For a 10 foot boat, they are amazingly capable of handling rough water. I don't recommend setting off across Aransas Bay in one, but if you had to, you could.

They will run extremely shallow. I stuck mine on hard sand with my Dad and I on it, and the water wasn't to our ankles. 
The 25hp is the ideal motor, but the little prop just doesn't have the punch to get the rig up in super shallow water, and will bog down in mud. It prob takes about a foot of water, maybe less if spinning it up, to get on plane.

They aren't fast, but are a ton of fun. Very low maintanance, and easy to clean. Very cheap to operate.

In order to enjoy the rig, you have to have the right expectations. it isn't a speed demon, it isn't a super stable drifting platform. It isn't made for any more than 2 "normal" sized guys. it will require you to scale back everything.....your tackle, your ice, your food/drink, everything.

I only got scard on mine once. Me, my wife, and lab went for a booze cruise, and got swamped in the Inter Coastal by a big center console, throwing a big rolling wake. We were too loaded down.


If you want to chat about them, PM me and we can swap contact info.


----------



## Blue Fury (Nov 5, 2006)

I recently just bought one. I took my girlfriend out for some fishing the other day when it was calm. ran from fat boys to greens lake, then to north deer, and back to fat boys. Shes was so scared of the boat looking at it on the trailer because of its size (shes used to my dads Majek RFL) and when we were out on it, she was impressed on how it handled, and ran.

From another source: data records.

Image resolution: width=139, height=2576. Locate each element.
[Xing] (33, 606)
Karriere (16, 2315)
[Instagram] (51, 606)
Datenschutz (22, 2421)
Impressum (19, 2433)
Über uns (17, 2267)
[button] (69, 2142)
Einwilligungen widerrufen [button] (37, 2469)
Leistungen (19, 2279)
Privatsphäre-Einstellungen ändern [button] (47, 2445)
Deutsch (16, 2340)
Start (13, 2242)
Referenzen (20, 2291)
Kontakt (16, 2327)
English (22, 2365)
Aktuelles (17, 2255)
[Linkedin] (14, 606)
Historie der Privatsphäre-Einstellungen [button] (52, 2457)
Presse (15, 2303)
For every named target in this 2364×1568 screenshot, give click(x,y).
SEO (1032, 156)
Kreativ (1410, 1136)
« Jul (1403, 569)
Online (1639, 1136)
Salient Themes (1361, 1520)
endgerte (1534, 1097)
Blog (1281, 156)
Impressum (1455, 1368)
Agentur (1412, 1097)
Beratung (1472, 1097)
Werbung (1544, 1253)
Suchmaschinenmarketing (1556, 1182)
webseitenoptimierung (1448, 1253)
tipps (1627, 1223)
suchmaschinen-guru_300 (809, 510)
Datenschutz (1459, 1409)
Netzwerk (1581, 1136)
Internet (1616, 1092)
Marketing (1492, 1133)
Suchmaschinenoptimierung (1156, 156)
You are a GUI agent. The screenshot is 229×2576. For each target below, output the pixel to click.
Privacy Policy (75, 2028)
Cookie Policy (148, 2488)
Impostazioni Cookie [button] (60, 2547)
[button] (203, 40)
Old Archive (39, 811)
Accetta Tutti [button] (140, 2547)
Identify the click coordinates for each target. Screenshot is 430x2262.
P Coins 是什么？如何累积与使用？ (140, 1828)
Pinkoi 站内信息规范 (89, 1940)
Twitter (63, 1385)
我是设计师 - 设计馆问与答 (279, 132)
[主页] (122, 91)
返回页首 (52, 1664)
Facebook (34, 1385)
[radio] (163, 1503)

Beware, in 1.5 footers you will get a little wet....lol. I ran across a shallow flat, dunno how shallow, but when i got closer, i noticed a bird on the water. turns out when i got closer, it was a sea gull standing! lol. it hit, but i slid right over it.


----------



## gregr1971 (Oct 28, 2005)

if you buy one, keep out of the grass!


----------



## myprozac (Feb 7, 2006)

gregr1971 said:


> if you buy one, keep out of the grass!


time for the popcorn!!! HAHA


----------



## jewfish (Feb 16, 2005)

I own one for about 2 years now and its is a fun toy. I have a 25 Yammy on it also and it runs about 25 with one 220 lb man on it!!!!!! 
Thinking about selling P M me if you havnt bought one yet, 
Mike


----------



## Monarchy (Jun 3, 2004)

PM sent, Mike


----------



## Shrimpzilla (May 21, 2004)

I've got the same boat you're looking at, S-10 w/ 25 Yamaha. Went this past Tuesday sightfishing with my dad. He caught 7 in water so skinny the red's backs were halfway out. And we weren't poling a shoreline, we were back in the sloughs with them, probably 3" deep. I make fun of my buddy with a Beavertail, call it a "deepwater boat".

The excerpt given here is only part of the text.